> SUPPLIED TEXT
Pandemic isn’t ending — it’s surging
Experts sound alarm as death toll nears 500K
A As restrictions are lifted around the world, the sense of urgency surrounding the novel coronavirus pandemic has weakened. Hundreds of millions of students have returned to school; restaurants, bars and other businesses are slowly reopening in many countries. In parts of Europe, vaccine researchers worry that they will not have enough sick people for testing.
But this historic pandemic is not ending. It is surging. There were 136,000 new infections reported on Sunday, the highest single-day increase since the start of the pandemic. There are more than 7 million confirmed cases so far. The number of deaths is nearing half a million, with little sign of tapering off, and global health experts are continuing to sound the alarm.
“By no means is this over,” Mike Ryan, the World Health Organization’s executive director, said Wednesday. “If we look at the numbers over the last number of weeks, this pandemic is still evolving. It is still growing in many parts of the world.”

> YOUR TASK
Return the article above on the surging pandemic word for word, in full.

> THE DATA
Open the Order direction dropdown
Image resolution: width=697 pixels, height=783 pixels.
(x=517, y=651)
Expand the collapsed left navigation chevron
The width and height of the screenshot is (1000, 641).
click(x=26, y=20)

==

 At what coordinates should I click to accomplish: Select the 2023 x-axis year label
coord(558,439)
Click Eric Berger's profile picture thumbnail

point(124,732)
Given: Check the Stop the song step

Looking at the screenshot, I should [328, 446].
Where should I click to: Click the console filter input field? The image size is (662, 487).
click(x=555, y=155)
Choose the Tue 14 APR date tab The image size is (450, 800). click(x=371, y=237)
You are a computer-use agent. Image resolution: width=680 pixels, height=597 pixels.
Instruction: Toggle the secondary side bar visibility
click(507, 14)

> ANSWER TO THE EXERCISE
Pandemic isn’t ending — it’s surging
Experts sound alarm as death toll nears 500K
A As restrictions are lifted around the world, the sense of urgency surrounding the novel coronavirus pandemic has weakened. Hundreds of millions of students have returned to school; restaurants, bars and other businesses are slowly reopening in many countries. In parts of Europe, vaccine researchers worry that they will not have enough sick people for testing.
But this historic pandemic is not ending. It is surging. There were 136,000 new infections reported on Sunday, the highest single-day increase since the start of the pandemic. There are more than 7 million confirmed cases so far. The number of deaths is nearing half a million, with little sign of tapering off, and global health experts are continuing to sound the alarm.
“By no means is this over,” Mike Ryan, the World Health Organization’s executive director, said Wednesday. “If we look at the numbers over the last number of weeks, this pandemic is still evolving. It is still growing in many parts of the world.”